Amadou Hampâté Bâ, un auteur, ethnologue et sage africain, a dévoué son existence à la préservation des traditions orales de l’Afrique de l’Ouest, face à leur menace d’oubli. De Bandiagara jusqu’à l’UNESCO, il représentait la nécessité d’une mémoire active face aux lacunes de l’Histoire. Portrait d’un intermédiaire de civilisations.

1960, UNESCO.
Un silence solennel s’installe au sein de l’Assemblée générale. Les représentants du monde entier, réunis pour discuter de l’avenir de la culture, tendent l’oreille vers un orateur peu ordinaire.

Amadou Hampâté Bâ, habillé d’un boubou lumineux, se rapproche avec sérénité. Avec une sagesse tranquille qui se lit sur son visage, il prononce d’une voix profonde, à la manière réfléchie des griots :

 En Afrique, quand un vieillard meurt, c’est une bibliothèque qui brûle. 

Cette phrase, apparemment simple, fend l’atmosphère diplomatique tel un onde.
Pour résumer, Hampâté Bâ souligne à l’échelle mondiale que l’Afrique, fréquemment évaluée par l’Occident via le filtre déformant de la littérature, possède depuis des siècles ses propres trésors de connaissances, transmis oralement de génération en génération.
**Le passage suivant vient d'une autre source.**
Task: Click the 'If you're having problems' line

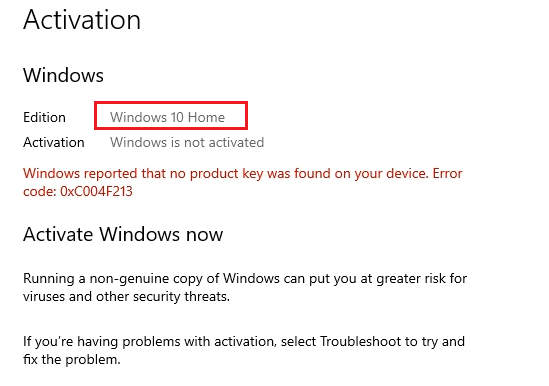Action: coord(244,342)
Ce n’est pas seulement une question de nostalgie, mais aussi un signal d’alerte : chaque individu non enregistré représente l’élimination d’histoires, de traditions, de savoirs et de spiritualités inestimables.

Par cette affirmation devenue emblématique, Amadou Hampâté Bâ ne se contente pas de défendre la tradition orale africaine ; il se positionne également en protecteur d’une mémoire universelle menacée de s’effacer sous le poids de la modernité implacable et de l’oubli.

Son travail, son dévouement et ses luttes se refléteront brillamment dans cette scène : donner la voix à l’Afrique, non pour ancrer un passé idéalisé, mais pour démontrer que le partage des connaissances est la base de toute civilisation dynamique.

Amadou Hampâté Bâ, né vers 1901 à Bandiagara, dans la région dogon du Mali, a toujours été un enfant du carrefour africain. Issu d’une prestigieuse lignée peule, il a grandi dans un patchwork culturel où le soufisme, la tradition orale et les premiers signes de la colonisation française se mêlent.

Son éducation initiale repose sur l’oralité : il fréquente une école coranique dirigée par Tierno Bokar1, qui est le guide spirituel de la confrérie tidjaniyya. C’est là qu’il découvre non seulement les enseignements religieux, mais surtout l’art d’écouter, de mémoriser et de raconter. Pour Bokar, la connaissance ne se présente pas comme un stock à accumuler, mais plutôt comme une flamme intérieure à nourrir.

Toutefois, l’administration coloniale contraint le jeune à suivre un autre chemin : l’éducation française.

Détaché des méthodes d’enseignement conventionnelles, il découvre à Djenné, puis à Kati, les bases d’une culture écrite qui néglige complètement la richesse de l’oralité africaine. Ce passage forcé n’éteint pas son esprit d’apprenti-griot ; au contraire, il renforce une perception vive de la division entre deux univers.

Amadou Hampâté Bâ, qui a rejeté l’école normale de Gorée, berceau des élites coloniales soumises, est sanctionné : il est assigné à Ouagadougou en tant qu’« écrivain temporaire ». Ainsi débute une existence de fonctionnaire instable, passant de ville en ville, mais surtout en tant qu’observateur minutieux d’une Afrique qui persiste, évolue et endure sous le joug français.

Dans ses notes prises à la va-vite et ses cahiers cachés, l’idée qui orientera toute son œuvre commence déjà à germer : préserver les voix oubliées avant qu’elles ne tombent dans le gouffre du silence.

Persuadé que les griots, les initiateurs et les narrateurs possèdent des richesses historiques comparables aux archives européennes, il arpente savanes et hameaux, muni d’une patience sans bornes. Durant quinze ans, il compile des épopées peules, des narrations de lignée et des traités de connaissances spirituelles qu’il analyse et confronte avec une rigueur scientifique exceptionnelle pour l’époque dédiée à l’oralité.

En 1960, lors de la période des indépendances, son savoir-faire le catapulte sur le plan international. Il plaide pour la reconnaissance officielle de l’oralité en tant que patrimoine universel à l’UNESCO, où il représente le Mali récemment libéré. Son cri (« En Afrique, un vieillard qui meurt, c’est une bibliothèque qui brûle ») devient un adage international, rappelant aux nations émergentes que leur histoire vivante mérite autant d’importance que les édifices ou manuscrits immobiles.